__TASK TO CARRY OUT__
Produce a word-for-word copy of the data below.

[Collected data entries]
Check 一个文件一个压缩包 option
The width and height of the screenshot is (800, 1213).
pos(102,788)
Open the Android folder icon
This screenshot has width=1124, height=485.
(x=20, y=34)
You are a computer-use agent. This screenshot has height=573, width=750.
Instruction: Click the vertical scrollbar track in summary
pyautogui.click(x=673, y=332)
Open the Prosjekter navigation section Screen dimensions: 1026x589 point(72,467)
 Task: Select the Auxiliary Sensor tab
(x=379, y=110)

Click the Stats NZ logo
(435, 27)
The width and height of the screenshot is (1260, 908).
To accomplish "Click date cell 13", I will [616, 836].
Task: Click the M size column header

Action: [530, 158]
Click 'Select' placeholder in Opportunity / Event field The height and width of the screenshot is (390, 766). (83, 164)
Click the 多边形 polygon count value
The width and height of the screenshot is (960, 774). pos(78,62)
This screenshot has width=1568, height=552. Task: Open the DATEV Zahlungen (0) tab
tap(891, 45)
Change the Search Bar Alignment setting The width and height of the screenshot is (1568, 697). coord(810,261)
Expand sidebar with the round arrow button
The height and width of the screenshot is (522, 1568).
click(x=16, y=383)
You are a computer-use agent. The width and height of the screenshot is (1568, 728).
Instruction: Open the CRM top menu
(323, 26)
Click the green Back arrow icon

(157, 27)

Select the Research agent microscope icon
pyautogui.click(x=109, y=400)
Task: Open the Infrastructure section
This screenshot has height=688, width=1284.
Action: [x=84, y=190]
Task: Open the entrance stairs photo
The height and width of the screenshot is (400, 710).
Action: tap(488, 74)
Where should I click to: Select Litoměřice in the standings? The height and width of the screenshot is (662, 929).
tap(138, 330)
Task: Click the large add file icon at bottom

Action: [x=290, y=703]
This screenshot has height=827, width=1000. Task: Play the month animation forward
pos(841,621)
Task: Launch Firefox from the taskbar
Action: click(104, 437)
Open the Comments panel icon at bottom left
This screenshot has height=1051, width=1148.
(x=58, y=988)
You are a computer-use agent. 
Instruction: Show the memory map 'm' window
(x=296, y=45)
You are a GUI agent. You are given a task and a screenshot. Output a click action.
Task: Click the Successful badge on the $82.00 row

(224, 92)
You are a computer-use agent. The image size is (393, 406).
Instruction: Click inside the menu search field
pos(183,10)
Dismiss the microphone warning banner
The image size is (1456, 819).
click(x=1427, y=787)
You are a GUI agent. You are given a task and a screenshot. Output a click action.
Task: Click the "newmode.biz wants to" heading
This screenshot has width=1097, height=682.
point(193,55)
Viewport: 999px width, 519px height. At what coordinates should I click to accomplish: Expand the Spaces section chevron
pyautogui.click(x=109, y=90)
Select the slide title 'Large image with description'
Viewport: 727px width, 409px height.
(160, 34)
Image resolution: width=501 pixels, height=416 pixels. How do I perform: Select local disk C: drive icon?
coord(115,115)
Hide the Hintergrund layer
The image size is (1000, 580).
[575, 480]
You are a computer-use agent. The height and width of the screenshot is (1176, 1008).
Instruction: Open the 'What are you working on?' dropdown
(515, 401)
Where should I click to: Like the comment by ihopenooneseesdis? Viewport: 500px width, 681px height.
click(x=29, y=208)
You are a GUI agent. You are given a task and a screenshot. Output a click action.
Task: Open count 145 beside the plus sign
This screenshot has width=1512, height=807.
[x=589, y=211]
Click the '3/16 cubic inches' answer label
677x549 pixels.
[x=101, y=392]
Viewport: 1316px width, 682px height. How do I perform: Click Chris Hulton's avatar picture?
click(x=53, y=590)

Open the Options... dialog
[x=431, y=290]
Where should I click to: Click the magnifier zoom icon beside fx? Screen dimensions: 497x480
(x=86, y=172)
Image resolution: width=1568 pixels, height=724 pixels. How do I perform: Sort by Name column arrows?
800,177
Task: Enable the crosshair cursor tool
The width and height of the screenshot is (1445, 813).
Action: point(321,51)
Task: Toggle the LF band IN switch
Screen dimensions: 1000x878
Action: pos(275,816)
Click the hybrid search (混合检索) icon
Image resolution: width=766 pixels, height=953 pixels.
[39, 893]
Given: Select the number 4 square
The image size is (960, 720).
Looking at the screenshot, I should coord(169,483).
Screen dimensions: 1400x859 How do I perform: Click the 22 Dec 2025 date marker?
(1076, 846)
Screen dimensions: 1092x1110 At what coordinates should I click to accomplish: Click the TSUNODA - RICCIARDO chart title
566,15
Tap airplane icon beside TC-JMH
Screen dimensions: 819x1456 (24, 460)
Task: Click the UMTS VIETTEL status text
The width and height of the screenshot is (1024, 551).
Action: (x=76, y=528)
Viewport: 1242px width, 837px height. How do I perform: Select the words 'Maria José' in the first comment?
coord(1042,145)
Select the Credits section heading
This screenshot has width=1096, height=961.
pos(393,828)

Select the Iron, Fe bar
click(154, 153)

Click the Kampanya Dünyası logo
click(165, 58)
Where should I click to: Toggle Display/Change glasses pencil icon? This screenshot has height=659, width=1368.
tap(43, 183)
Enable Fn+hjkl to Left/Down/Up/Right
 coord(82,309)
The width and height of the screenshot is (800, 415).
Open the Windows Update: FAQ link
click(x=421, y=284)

__TASK ANSWER__
Check 一个文件一个压缩包 option
The width and height of the screenshot is (800, 1213).
pos(102,788)
Open the Android folder icon
This screenshot has width=1124, height=485.
(x=20, y=34)
You are a computer-use agent. This screenshot has height=573, width=750.
Instruction: Click the vertical scrollbar track in summary
pyautogui.click(x=673, y=332)
Open the Prosjekter navigation section Screen dimensions: 1026x589 point(72,467)
 Task: Select the Auxiliary Sensor tab
(x=379, y=110)

Click the Stats NZ logo
(435, 27)
The width and height of the screenshot is (1260, 908).
To accomplish "Click date cell 13", I will [616, 836].
Task: Click the M size column header

Action: [530, 158]
Click 'Select' placeholder in Opportunity / Event field The height and width of the screenshot is (390, 766). (83, 164)
Click the 多边形 polygon count value
The width and height of the screenshot is (960, 774). pos(78,62)
This screenshot has width=1568, height=552. Task: Open the DATEV Zahlungen (0) tab
tap(891, 45)
Change the Search Bar Alignment setting The width and height of the screenshot is (1568, 697). coord(810,261)
Expand sidebar with the round arrow button
The height and width of the screenshot is (522, 1568).
click(x=16, y=383)
You are a computer-use agent. The width and height of the screenshot is (1568, 728).
Instruction: Open the CRM top menu
(323, 26)
Click the green Back arrow icon

(157, 27)

Select the Research agent microscope icon
pyautogui.click(x=109, y=400)
Task: Open the Infrastructure section
This screenshot has height=688, width=1284.
Action: [x=84, y=190]
Task: Open the entrance stairs photo
The height and width of the screenshot is (400, 710).
Action: tap(488, 74)
Where should I click to: Select Litoměřice in the standings? The height and width of the screenshot is (662, 929).
tap(138, 330)
Task: Click the large add file icon at bottom

Action: [x=290, y=703]
This screenshot has height=827, width=1000. Task: Play the month animation forward
pos(841,621)
Task: Launch Firefox from the taskbar
Action: click(104, 437)
Open the Comments panel icon at bottom left
This screenshot has height=1051, width=1148.
(x=58, y=988)
You are a computer-use agent. 
Instruction: Show the memory map 'm' window
(x=296, y=45)
You are a GUI agent. You are given a task and a screenshot. Output a click action.
Task: Click the Successful badge on the $82.00 row

(224, 92)
You are a computer-use agent. The image size is (393, 406).
Instruction: Click inside the menu search field
pos(183,10)
Dismiss the microphone warning banner
The image size is (1456, 819).
click(x=1427, y=787)
You are a GUI agent. You are given a task and a screenshot. Output a click action.
Task: Click the "newmode.biz wants to" heading
This screenshot has width=1097, height=682.
point(193,55)
Viewport: 999px width, 519px height. At what coordinates should I click to accomplish: Expand the Spaces section chevron
pyautogui.click(x=109, y=90)
Select the slide title 'Large image with description'
Viewport: 727px width, 409px height.
(160, 34)
Image resolution: width=501 pixels, height=416 pixels. How do I perform: Select local disk C: drive icon?
coord(115,115)
Hide the Hintergrund layer
The image size is (1000, 580).
[575, 480]
You are a computer-use agent. The height and width of the screenshot is (1176, 1008).
Instruction: Open the 'What are you working on?' dropdown
(515, 401)
Where should I click to: Like the comment by ihopenooneseesdis? Viewport: 500px width, 681px height.
click(x=29, y=208)
You are a GUI agent. You are given a task and a screenshot. Output a click action.
Task: Open count 145 beside the plus sign
This screenshot has width=1512, height=807.
[x=589, y=211]
Click the '3/16 cubic inches' answer label
677x549 pixels.
[x=101, y=392]
Viewport: 1316px width, 682px height. How do I perform: Click Chris Hulton's avatar picture?
click(x=53, y=590)

Open the Options... dialog
[x=431, y=290]
Where should I click to: Click the magnifier zoom icon beside fx? Screen dimensions: 497x480
(x=86, y=172)
Image resolution: width=1568 pixels, height=724 pixels. How do I perform: Sort by Name column arrows?
800,177
Task: Enable the crosshair cursor tool
The width and height of the screenshot is (1445, 813).
Action: point(321,51)
Task: Toggle the LF band IN switch
Screen dimensions: 1000x878
Action: pos(275,816)
Click the hybrid search (混合检索) icon
Image resolution: width=766 pixels, height=953 pixels.
[39, 893]
Given: Select the number 4 square
The image size is (960, 720).
Looking at the screenshot, I should coord(169,483).
Screen dimensions: 1400x859 How do I perform: Click the 22 Dec 2025 date marker?
(1076, 846)
Screen dimensions: 1092x1110 At what coordinates should I click to accomplish: Click the TSUNODA - RICCIARDO chart title
566,15
Tap airplane icon beside TC-JMH
Screen dimensions: 819x1456 (24, 460)
Task: Click the UMTS VIETTEL status text
The width and height of the screenshot is (1024, 551).
Action: (x=76, y=528)
Viewport: 1242px width, 837px height. How do I perform: Select the words 'Maria José' in the first comment?
coord(1042,145)
Select the Credits section heading
This screenshot has width=1096, height=961.
pos(393,828)

Select the Iron, Fe bar
click(154, 153)

Click the Kampanya Dünyası logo
click(165, 58)
Where should I click to: Toggle Display/Change glasses pencil icon? This screenshot has height=659, width=1368.
tap(43, 183)
Enable Fn+hjkl to Left/Down/Up/Right
 coord(82,309)
The width and height of the screenshot is (800, 415).
Open the Windows Update: FAQ link
click(x=421, y=284)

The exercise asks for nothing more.